#### [Directions]
**1.** Decide whether each statement agrees with the lawn forum thread. For each, answer yes or no and quote the words of the lawn forum thread that decide it: (a) kolbasz applied a heavy prodiamine last August; (b) 440mag found wireworms in one of the dirt deliveries; (c) Tenacity at the 4oz / Acre rate is said to kill the triv.
**2.** In the rows, edit the stretch from the line containing "Viewport: 1024px width, 444px height." through the line containing "the Contributi previdenziali" by replacing "Select" with "Choose", keeping everything else unchanged, and return only those lines without the pictures.

#### [Text section]
⟨

I just start growing grass inside, like many might do with their pepper plants in the window and a spray bottle of water.


----------



## 440mag (Jan 29, 2018)

kolbasz said:


> . . . The hardest thing is that for the last few years I have been fighting with poa A and so I put pre-m in the spring and fall and never get to over seed. It makes for no goo(d) time to plant seed, etc. . .


Lawd Brother, you ... are ... not ... alone ...

I chew on this same thought, over and over, much of the time I am out working in the yard, every day. Sigh. First world problems, eh?

Oh well, Keep On Keepin' On! :thumbup:


----------



## kolbasz (Jun 7, 2017)

Yeah, I did a heavy prodiamine last August so I am hoping I am past the POA a for a year.


----------



## Green (Dec 24, 2017)

kolbasz said:


> The back is even worse, ugh. Trying to have a plan the doesn't have me kill the entire back yard before summer for the kids.
> 
> 
> 
> http://imgur.com/4NaNnPm


Looking at this photo, before you start filling the spot you killed last year in the back, I would kill/remove all of the Triv spots that are directly touching it. That way, it won't come back into the area.


----------



## kolbasz (Jun 7, 2017)

Yeah, what sucks is the back is so bad I just can't deal with it now. Need to focus on fixing what o started in the fall. Hoping to get a guy to bring me some dirt and level things out. It always gets so soupy in the spring and fall, assuming it is poor sloping.


----------



## 440mag (Jan 29, 2018)

Be cautious; I would never wish on another hobbyist (?) what was in two separate "dirt deliveries." 2 or more years apart.

Wireworms in one and untold weed seed-bombs in another.

Now, I "make" my own (peat and bagged top / planting soil). I would add bagged compost but, I have terrible problems with anything resembling any stage of manure attracting wild turkeys which do more damage than tanks (but, that's a separate thread)

Now, back on track with this thread!


----------



## kevreh (Apr 3, 2018)

LawnNerd said:


> ...
> 
> I can guarantee you aren't even seeing all the triv yet. If you want to find it all, wait till temps are consistently in the upper 50's / 60's and do a blanket app of Tenacity at 4oz / Acre rate. It'll light it up like a Christmas tree, but it won't kill it.
> 
> ...


When you spray with Tenacity, do you spray the grass around the poa-t too, then when the poa "lights up" you'll know for sure so you can proceed with glypho? I think thats what you mean by doing a blanket spray.


----------



## LawnNerd (Sep 2, 2017)

No, by blanket spray I mean spray the whole yard. There maybe spots that are young and thus not noticible to you yet.


----------



## kolbasz (Jun 7, 2017)

LawnNerd said:


> No, by blanket spray I mean spray the whole yard. There maybe spots that are young and thus not noticible to you yet.


I such case, how do you decipher POA t from something else that bleached and may not require glyphosphate


----------



## LawnNerd (Sep 2, 2017)

Well, then at that point you'll have to inspect it to see if it Poa T or something else. I'd then spray paint a circle 6" wider than the poa T and hit those areas with the Glypho.

⟩

#### [Data shown]
⟨

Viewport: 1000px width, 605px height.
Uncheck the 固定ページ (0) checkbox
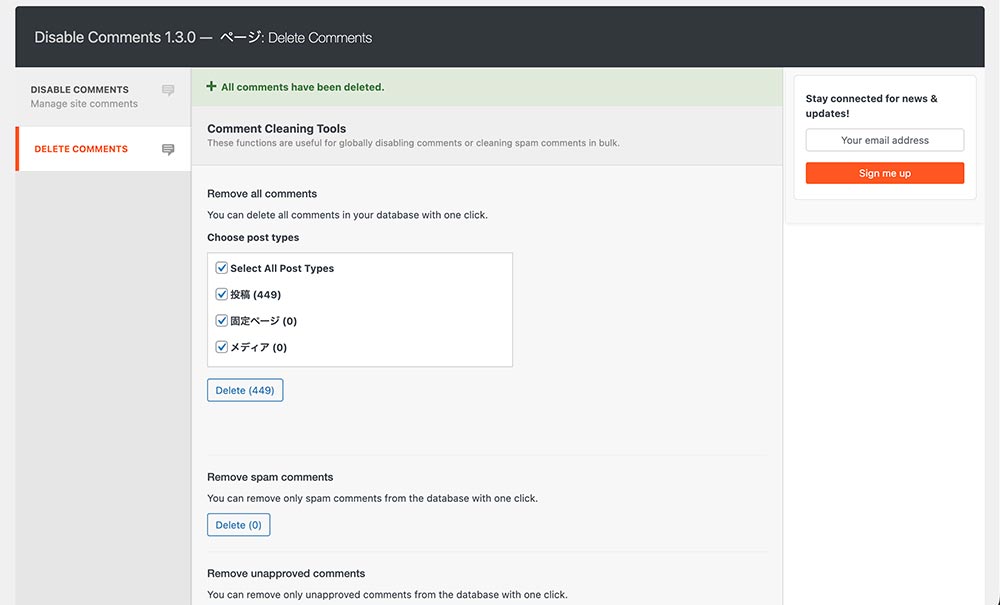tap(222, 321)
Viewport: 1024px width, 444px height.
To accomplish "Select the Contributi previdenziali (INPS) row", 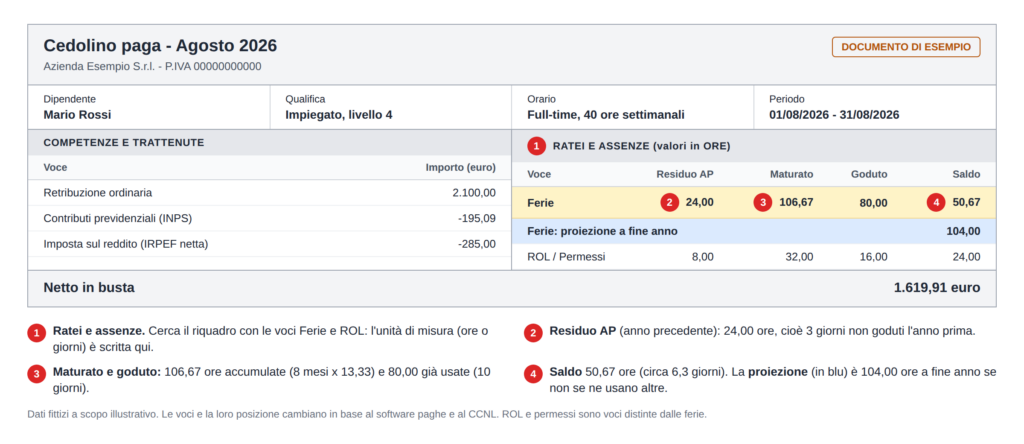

⟩
⟨

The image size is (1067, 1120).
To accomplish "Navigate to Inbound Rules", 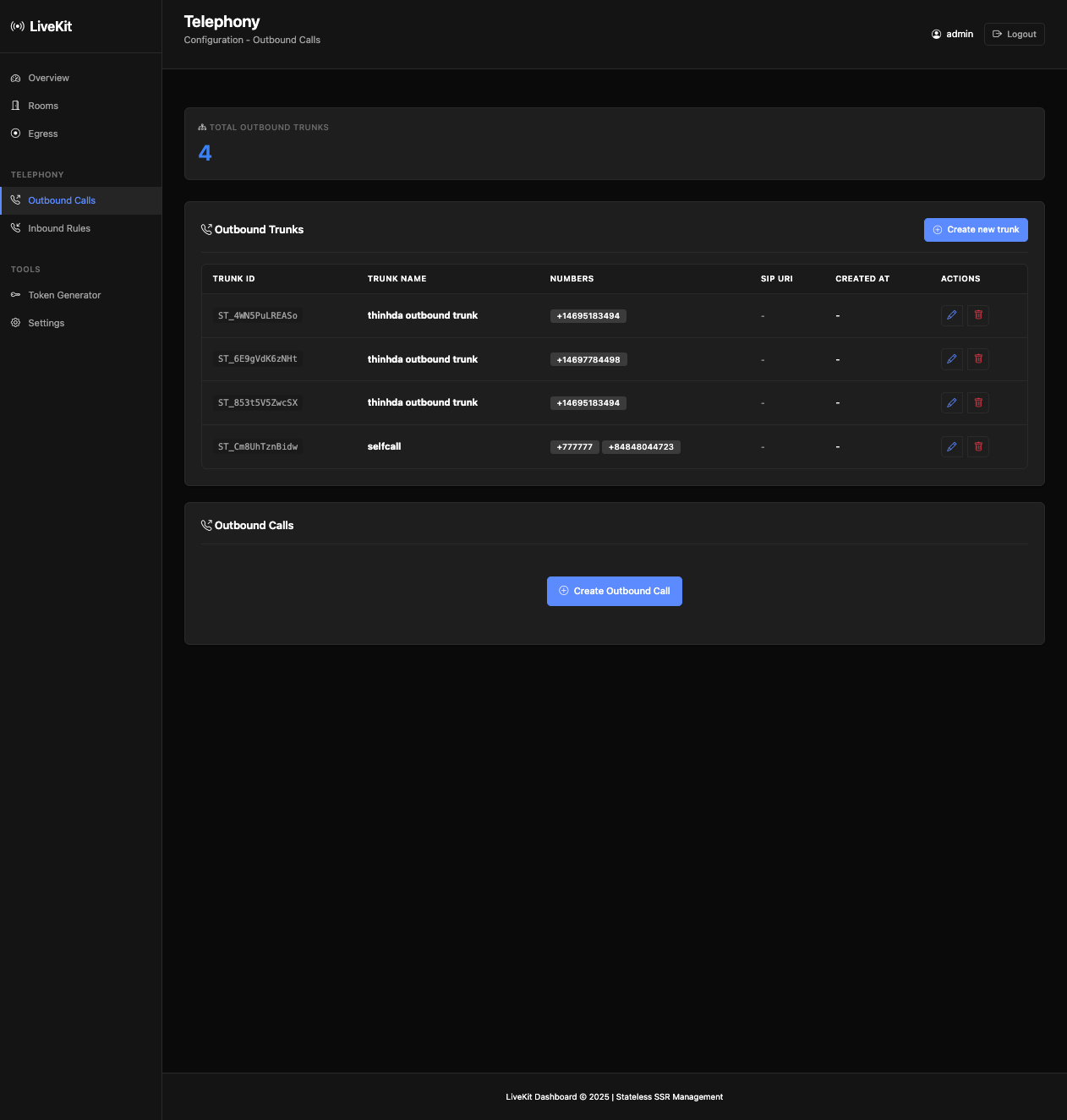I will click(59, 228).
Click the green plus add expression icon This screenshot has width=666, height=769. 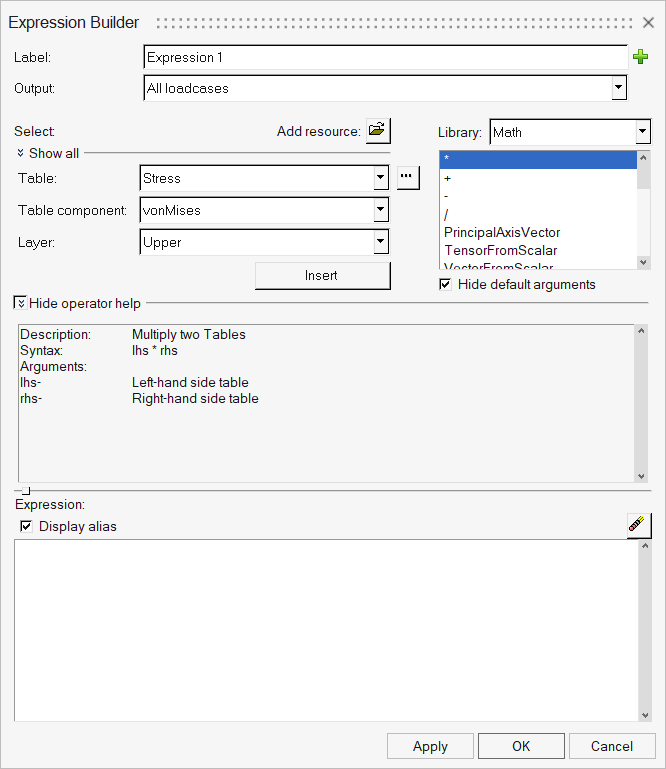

⟩

#### [Exercise results]
**1.**
(a) Yes: "Yeah, I did a heavy prodiamine last August"
(b) Yes: "Wireworms in one and untold weed seed-bombs in another."
(c) No: "It'll light it up like a Christmas tree, but it won't kill it."

**2.**
Viewport: 1024px width, 444px height.
To accomplish "Choose the Contributi previdenziali (INPS) row", 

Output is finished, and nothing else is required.